The R420 Vertex Pipeline

The point of the vertex pipeline in any GPU is to take geometry data, manipulate it if needed (with either fixed function processes, or a vertex shader program), and project all of the 3D data in a scene to 2 dimensions for display. It is also possible to eliminate unnecessary data from the rendering pipeline to cut out useless work (via view volume clipping and backface culling). After the vertex engine is done processing the geometry, all the 2D projected data is sent to the pixel engine for further processing (like texturing and fragment shading).

The vertex engine of R420 includes 6 total vertex pipelines (R3xx has four). This gives R420 a 50% per clock increase in peak vertex shader power per clock cycle.

Looking inside an individual vertex pipeline, not much has changed from R3xx. The vertex pipeline is laid out exactly the same, including a 128bit vector math unit, and a 32bit scalar math unit. The major upgrade R420 has had from R3xx is that it is now able to compute a SINCOS instruction in one clock cycle. Before now, if a developer requested the sine or cosine of a number in a vertex shader program, R3xx would actually compute a taylor series approximation of the answer (which takes longer to complete). The adoption of a single cycle SINCOS instruction by ATI is a very smart move, as trigonometric computations are useful in implementing functionality and effects attractive to developers. As an example, developers could manipulate the vertices of a surface with SINCOS in order to add ripples and waves (such as those seen in bodies of water). Sine and cosine computations are also useful in more basic geometric manipulation. Overall, R420 has a welcome addition in single cycle SINCOS computation.

So how does ATI's new vertex pipeline layout compare to NV40? On a major hardware "black box" level, ATI lacks the vertex texture unit featured in NV40 that's required for shader model 3.0's vertex texturing support. Vertex texturing allows developers to easily implement any effect which would benefit from allowing texture data to manipulate geometry (such as displacement mapping). The other major difference between R420 and NV40 is feature set support. As has been widely talked about, NV40 supports Shader Model 3.0 and all the bells and whistles that come along with it. R420's feature set support can be described as an extended version of Shader Model 2.0, offering a few more features above and beyond the R3xx line (including more support of longer shader programs, and more registers).

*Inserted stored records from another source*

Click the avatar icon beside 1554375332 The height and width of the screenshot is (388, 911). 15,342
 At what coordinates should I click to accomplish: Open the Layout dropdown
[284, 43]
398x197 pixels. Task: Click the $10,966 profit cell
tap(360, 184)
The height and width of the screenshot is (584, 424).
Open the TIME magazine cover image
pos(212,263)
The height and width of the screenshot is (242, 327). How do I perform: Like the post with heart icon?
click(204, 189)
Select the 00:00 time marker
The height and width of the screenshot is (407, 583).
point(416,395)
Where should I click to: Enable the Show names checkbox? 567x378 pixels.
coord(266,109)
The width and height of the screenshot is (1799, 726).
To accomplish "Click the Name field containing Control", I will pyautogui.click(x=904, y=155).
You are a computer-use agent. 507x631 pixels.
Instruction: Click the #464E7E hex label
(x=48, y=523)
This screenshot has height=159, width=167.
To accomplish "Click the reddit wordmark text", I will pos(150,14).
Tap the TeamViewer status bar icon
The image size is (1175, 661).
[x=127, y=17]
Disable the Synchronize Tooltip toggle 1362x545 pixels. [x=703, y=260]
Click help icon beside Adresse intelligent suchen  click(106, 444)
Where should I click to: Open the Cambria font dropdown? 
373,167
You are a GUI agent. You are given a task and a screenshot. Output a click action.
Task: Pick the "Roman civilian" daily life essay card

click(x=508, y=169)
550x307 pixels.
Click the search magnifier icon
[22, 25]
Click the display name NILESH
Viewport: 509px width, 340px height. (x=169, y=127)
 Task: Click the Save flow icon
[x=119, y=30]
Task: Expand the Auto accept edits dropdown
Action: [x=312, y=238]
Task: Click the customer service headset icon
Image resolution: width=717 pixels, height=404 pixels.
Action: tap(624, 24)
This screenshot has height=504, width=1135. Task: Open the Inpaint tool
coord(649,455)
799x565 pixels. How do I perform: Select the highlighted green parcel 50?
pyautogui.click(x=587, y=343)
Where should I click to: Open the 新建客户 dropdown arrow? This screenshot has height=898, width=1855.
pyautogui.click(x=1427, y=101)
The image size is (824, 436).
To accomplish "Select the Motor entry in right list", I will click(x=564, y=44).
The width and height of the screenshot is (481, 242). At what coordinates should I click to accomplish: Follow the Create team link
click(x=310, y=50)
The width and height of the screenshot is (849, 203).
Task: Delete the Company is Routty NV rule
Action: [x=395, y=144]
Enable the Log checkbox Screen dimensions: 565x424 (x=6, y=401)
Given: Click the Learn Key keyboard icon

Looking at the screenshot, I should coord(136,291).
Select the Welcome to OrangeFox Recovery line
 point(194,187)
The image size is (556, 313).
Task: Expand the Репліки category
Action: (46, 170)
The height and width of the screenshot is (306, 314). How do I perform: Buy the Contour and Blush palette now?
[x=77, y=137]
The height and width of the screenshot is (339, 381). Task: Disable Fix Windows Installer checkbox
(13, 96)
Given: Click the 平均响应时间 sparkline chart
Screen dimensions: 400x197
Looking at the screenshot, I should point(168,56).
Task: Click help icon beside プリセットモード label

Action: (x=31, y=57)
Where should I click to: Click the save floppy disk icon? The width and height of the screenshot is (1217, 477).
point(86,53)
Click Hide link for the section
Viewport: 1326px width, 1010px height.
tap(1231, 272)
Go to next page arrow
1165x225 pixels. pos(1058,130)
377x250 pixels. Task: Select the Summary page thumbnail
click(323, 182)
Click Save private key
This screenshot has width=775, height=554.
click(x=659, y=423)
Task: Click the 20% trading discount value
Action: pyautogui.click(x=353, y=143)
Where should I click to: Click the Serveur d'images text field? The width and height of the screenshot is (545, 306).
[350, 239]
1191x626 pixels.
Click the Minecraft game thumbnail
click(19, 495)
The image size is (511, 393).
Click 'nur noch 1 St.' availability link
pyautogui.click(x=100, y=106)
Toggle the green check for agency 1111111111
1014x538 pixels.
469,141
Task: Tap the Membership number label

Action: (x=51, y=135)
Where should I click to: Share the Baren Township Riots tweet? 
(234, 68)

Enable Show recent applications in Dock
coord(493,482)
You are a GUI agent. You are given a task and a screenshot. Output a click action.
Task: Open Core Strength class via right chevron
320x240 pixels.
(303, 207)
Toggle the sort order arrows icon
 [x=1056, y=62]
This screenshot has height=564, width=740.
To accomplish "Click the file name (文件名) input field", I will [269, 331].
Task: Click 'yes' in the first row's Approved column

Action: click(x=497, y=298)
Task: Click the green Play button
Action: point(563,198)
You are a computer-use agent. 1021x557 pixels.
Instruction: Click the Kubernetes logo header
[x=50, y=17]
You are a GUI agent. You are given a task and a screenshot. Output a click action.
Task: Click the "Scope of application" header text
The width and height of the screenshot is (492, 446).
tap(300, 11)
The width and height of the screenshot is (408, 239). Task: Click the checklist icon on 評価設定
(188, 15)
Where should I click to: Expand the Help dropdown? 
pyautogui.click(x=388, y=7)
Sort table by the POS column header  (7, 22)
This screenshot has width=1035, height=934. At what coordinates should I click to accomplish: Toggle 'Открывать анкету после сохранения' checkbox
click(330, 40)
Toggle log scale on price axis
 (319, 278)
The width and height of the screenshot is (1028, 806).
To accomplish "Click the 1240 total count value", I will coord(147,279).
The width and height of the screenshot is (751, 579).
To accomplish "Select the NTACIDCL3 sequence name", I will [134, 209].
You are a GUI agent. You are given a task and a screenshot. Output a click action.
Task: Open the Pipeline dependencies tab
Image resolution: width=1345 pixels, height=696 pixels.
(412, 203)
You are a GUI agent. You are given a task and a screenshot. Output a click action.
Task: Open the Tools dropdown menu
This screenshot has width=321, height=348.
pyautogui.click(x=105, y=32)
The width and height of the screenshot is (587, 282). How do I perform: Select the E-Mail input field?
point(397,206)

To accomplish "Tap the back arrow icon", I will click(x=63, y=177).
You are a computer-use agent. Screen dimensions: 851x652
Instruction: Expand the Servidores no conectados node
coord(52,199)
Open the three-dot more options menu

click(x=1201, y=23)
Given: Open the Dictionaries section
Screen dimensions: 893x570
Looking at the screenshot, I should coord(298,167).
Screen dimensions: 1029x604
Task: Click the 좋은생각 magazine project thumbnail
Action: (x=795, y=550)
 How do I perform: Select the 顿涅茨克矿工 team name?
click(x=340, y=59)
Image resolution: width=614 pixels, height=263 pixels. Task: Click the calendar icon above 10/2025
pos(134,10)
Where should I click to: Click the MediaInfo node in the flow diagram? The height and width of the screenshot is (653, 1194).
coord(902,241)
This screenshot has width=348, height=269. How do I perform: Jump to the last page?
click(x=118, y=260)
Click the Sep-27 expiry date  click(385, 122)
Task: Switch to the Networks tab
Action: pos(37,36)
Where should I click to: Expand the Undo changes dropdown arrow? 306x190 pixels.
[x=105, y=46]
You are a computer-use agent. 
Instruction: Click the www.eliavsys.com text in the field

What all this boils down to is that we are only seeing something that looks like a slight massaging of the hardware from R300 to R420. We would probably see many more changes if we were able too peer deeper under the hood. From a functionality standpoint, it is sometimes hard to see where performance comes from, but (as we will see even more from the pixel pipeline) as graphics hardware evolves into multiple tiny CPUs all laid out in parallel, performance will be effected by factors traditionally only spoken of in CPU analysis and reviews. The total number of internal pipeline stages (rather than our high level functionality driven pipeline), cache latencies, the size of the internal register file, number of instructions in flight, number of cycles an instructions takes to complete, and branch prediction will all come heavily into play in the future. In fact, this review marks the true beginning of where we will be seeing these factors (rather than general functionality and "computing power") determine the performance of a generation of graphics products. But, more on this later.

After leaving the vertex engine portion of R420, data moves into the setup engine. This section of the hardware takes the 2D projected data from the vertex engine, generates triangles and point sprites (particles), and partitions the output for use in the pixel engine. The triangle output is divided up into tiles, each of which are sent to a block of four pixel pipelines (called a quad pipeline by ATI). These tiles are simply square blocks of projected pixel data, and have nothing to do with "tile based rendering" (front to back rendering of small portions of the screen at a time) as was seen in PowerVR's Kyro series of GPUs.

Now we're ready to see what happens on the per-pixel level.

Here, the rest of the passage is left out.